_WHAT THE TASK REQUIRES_: Please reproduce the following lines exactly, from the start of the material up to and including the line containing "pyautogui.click(x=469, y=367)".

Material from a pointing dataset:
──────

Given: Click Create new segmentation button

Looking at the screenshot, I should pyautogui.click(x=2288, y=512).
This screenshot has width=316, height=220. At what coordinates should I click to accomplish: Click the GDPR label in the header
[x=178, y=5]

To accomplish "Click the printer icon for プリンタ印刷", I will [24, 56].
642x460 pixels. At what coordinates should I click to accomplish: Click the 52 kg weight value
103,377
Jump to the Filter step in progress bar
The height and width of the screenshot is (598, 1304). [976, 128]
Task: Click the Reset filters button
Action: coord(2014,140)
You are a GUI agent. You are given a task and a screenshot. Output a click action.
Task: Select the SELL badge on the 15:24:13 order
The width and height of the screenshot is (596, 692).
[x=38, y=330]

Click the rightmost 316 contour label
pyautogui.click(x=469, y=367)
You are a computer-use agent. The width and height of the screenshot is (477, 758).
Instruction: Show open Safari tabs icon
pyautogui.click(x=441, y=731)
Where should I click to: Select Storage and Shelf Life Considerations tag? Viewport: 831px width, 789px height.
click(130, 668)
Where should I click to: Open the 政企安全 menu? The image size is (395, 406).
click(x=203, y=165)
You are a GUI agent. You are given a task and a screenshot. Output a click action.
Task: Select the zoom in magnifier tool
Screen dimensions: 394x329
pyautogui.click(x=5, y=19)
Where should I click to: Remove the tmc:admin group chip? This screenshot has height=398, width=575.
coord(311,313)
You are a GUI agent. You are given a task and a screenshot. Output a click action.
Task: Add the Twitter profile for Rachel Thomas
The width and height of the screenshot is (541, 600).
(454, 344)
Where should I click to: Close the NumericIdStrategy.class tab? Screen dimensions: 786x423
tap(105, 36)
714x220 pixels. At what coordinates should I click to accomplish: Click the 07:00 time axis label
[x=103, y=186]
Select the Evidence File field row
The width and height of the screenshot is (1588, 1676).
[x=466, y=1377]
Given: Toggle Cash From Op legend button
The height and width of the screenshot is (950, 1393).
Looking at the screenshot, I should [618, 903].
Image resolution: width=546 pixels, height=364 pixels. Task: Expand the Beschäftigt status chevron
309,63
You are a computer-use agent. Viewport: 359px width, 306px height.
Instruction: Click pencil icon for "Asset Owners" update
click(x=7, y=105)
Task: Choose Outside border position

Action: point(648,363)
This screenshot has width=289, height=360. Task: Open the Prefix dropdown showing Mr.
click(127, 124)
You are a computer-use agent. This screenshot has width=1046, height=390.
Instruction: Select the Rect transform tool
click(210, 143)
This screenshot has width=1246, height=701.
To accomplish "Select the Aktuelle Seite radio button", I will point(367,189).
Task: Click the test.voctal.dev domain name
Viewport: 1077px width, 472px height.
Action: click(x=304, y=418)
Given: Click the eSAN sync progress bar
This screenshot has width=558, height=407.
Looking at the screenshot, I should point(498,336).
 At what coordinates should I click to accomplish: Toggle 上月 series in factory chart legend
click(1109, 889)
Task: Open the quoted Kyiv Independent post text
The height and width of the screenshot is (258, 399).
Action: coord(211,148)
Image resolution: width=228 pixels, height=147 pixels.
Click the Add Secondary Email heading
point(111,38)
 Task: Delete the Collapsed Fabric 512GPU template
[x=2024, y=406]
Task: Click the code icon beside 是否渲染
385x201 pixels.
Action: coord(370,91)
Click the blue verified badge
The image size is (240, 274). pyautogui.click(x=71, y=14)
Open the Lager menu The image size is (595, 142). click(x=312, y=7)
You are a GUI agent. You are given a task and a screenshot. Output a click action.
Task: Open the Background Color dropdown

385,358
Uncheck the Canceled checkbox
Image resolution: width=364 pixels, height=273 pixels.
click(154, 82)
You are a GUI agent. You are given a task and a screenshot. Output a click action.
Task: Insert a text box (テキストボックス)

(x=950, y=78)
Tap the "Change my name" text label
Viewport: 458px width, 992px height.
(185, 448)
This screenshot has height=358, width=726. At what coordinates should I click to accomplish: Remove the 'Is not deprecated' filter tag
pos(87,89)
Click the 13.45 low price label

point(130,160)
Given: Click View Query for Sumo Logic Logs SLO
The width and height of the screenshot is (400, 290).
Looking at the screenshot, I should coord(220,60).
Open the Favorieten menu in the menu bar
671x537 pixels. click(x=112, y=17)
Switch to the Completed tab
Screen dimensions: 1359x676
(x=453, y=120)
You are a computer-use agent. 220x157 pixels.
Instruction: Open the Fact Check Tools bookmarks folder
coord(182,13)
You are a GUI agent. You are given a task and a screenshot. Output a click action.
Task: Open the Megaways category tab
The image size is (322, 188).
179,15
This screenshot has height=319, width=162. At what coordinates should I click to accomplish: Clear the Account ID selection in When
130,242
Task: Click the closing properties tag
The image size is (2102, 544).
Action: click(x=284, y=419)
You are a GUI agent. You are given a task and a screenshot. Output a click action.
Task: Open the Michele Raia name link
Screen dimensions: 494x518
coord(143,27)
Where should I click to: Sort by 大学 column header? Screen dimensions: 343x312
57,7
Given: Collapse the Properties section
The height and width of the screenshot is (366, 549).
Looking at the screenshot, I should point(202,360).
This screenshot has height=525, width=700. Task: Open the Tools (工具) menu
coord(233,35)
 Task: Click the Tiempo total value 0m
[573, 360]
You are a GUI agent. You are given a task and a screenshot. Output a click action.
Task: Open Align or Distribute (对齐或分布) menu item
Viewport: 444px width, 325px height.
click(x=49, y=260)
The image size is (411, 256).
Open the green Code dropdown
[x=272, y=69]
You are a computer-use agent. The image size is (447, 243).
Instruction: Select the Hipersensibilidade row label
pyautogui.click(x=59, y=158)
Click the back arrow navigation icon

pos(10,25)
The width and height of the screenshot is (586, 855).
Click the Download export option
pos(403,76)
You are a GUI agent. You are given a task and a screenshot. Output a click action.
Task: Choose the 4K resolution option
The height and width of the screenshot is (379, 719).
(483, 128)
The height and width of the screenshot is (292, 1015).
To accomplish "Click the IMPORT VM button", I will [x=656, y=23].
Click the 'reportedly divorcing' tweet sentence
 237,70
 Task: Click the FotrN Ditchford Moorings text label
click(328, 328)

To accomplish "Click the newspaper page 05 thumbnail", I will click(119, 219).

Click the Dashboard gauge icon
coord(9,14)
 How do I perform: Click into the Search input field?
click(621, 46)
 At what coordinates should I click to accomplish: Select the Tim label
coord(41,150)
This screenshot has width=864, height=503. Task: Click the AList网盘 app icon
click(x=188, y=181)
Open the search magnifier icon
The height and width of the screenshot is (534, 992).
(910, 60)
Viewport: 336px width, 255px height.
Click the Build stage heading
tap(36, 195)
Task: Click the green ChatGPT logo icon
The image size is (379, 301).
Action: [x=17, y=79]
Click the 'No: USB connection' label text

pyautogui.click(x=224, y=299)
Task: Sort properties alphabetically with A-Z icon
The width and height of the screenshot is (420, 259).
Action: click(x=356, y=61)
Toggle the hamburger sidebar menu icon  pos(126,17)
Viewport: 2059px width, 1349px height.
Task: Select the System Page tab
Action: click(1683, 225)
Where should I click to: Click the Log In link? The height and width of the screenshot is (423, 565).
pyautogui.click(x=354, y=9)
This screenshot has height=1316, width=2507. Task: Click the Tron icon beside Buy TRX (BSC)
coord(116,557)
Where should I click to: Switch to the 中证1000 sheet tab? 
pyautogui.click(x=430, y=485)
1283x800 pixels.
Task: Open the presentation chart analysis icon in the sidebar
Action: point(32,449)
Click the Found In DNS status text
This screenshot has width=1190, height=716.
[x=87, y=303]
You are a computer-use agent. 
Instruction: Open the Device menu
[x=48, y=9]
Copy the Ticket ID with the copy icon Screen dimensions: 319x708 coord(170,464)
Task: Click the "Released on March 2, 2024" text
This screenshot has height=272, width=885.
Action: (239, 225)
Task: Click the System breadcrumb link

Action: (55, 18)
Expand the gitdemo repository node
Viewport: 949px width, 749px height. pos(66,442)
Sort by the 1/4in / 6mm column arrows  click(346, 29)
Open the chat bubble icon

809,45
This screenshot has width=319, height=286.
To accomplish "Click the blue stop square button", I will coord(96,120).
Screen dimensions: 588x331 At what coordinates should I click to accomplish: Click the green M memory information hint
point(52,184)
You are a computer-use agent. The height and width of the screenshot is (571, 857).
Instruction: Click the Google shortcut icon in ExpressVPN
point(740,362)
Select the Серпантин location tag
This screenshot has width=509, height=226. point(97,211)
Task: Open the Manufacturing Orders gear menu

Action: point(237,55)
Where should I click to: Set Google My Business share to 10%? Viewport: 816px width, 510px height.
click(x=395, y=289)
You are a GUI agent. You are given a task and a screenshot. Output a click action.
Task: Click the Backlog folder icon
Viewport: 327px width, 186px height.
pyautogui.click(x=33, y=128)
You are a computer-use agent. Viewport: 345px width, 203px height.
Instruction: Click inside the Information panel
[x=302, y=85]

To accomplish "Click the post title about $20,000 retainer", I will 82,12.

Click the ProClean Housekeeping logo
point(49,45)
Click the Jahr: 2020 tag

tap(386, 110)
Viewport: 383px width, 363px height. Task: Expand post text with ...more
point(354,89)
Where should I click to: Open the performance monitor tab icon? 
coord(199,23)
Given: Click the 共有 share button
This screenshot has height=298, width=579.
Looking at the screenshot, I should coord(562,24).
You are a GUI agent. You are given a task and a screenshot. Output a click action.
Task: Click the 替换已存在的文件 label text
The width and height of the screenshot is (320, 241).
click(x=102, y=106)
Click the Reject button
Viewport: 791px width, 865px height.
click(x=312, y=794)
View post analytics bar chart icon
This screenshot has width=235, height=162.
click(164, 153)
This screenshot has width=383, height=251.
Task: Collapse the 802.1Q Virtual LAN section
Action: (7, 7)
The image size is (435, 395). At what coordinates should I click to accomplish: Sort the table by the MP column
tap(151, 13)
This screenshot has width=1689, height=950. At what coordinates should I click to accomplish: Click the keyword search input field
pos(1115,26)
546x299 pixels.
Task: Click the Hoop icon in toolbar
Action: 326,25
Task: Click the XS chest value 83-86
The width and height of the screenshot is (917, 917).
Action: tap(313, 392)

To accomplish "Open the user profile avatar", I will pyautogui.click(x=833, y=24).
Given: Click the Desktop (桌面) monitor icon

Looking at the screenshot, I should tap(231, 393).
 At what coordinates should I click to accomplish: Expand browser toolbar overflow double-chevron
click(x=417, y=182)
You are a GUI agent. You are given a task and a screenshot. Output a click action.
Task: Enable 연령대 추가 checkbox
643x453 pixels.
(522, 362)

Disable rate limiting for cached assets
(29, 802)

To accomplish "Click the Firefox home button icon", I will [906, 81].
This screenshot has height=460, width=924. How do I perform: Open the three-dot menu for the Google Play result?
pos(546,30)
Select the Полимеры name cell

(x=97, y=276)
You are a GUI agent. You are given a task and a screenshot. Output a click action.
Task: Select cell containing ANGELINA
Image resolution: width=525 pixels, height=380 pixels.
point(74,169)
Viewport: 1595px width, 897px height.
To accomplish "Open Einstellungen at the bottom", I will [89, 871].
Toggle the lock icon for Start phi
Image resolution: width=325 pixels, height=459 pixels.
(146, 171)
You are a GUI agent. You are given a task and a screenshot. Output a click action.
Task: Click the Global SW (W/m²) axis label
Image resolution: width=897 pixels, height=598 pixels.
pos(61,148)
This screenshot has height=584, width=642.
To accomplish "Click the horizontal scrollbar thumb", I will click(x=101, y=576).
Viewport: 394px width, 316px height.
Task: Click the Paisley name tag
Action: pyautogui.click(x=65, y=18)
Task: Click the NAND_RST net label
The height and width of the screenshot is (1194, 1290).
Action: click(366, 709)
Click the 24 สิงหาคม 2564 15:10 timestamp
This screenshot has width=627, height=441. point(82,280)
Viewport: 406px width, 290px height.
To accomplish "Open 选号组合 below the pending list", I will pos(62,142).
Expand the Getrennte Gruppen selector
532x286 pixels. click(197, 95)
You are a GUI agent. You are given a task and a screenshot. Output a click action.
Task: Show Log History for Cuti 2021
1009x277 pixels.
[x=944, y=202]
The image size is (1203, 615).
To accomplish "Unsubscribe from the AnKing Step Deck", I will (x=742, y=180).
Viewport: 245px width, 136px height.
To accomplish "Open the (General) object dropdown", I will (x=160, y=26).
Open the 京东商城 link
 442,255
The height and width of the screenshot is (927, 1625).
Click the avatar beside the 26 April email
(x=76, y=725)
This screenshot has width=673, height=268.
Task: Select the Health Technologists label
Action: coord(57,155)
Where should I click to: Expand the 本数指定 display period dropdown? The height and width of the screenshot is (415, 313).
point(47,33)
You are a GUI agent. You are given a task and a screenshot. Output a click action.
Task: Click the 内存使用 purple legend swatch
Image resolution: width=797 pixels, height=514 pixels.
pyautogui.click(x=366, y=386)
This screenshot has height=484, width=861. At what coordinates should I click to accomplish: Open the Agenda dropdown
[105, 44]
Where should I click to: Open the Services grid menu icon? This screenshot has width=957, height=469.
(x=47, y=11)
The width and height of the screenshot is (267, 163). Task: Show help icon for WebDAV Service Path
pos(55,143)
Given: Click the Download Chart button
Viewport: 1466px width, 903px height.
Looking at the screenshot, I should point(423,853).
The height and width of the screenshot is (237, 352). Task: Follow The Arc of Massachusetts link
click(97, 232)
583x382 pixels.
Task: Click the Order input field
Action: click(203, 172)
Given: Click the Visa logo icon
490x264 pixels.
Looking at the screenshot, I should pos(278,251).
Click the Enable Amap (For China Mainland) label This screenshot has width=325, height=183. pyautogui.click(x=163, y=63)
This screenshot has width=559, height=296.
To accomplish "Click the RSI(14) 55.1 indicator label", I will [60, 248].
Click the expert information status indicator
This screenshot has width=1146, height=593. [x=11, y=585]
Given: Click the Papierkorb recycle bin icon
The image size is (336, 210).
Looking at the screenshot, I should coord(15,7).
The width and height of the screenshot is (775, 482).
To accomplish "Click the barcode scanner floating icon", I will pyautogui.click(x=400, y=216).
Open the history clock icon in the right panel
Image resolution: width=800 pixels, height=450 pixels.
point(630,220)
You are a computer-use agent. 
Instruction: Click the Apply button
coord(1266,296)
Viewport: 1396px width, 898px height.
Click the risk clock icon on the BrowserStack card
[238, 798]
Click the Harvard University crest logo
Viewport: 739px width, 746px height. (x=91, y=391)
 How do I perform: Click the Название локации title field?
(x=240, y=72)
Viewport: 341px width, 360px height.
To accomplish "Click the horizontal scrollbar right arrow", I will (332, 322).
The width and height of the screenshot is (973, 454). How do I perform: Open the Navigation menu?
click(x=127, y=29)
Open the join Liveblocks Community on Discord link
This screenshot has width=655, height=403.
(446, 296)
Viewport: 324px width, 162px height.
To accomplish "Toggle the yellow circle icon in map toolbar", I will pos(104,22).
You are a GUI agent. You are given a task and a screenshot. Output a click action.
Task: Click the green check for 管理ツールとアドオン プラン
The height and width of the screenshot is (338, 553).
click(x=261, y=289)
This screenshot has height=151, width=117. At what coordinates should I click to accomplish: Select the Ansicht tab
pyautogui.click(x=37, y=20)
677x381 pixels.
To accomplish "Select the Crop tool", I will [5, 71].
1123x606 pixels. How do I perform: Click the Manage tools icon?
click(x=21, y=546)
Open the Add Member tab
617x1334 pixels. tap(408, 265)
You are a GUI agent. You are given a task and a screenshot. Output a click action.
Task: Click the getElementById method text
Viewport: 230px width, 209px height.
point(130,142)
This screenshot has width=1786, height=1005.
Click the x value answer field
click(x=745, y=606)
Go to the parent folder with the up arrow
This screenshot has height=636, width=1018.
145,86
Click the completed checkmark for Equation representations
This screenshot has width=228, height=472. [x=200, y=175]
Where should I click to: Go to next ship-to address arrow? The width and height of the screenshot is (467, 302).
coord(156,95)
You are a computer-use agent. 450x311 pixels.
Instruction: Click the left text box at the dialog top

──────

_RIGHT ANSWER_:
Given: Click Create new segmentation button

Looking at the screenshot, I should pyautogui.click(x=2288, y=512).
This screenshot has width=316, height=220. At what coordinates should I click to accomplish: Click the GDPR label in the header
[x=178, y=5]

To accomplish "Click the printer icon for プリンタ印刷", I will [24, 56].
642x460 pixels. At what coordinates should I click to accomplish: Click the 52 kg weight value
103,377
Jump to the Filter step in progress bar
The height and width of the screenshot is (598, 1304). [976, 128]
Task: Click the Reset filters button
Action: coord(2014,140)
You are a GUI agent. You are given a task and a screenshot. Output a click action.
Task: Select the SELL badge on the 15:24:13 order
The width and height of the screenshot is (596, 692).
[x=38, y=330]

Click the rightmost 316 contour label
pyautogui.click(x=469, y=367)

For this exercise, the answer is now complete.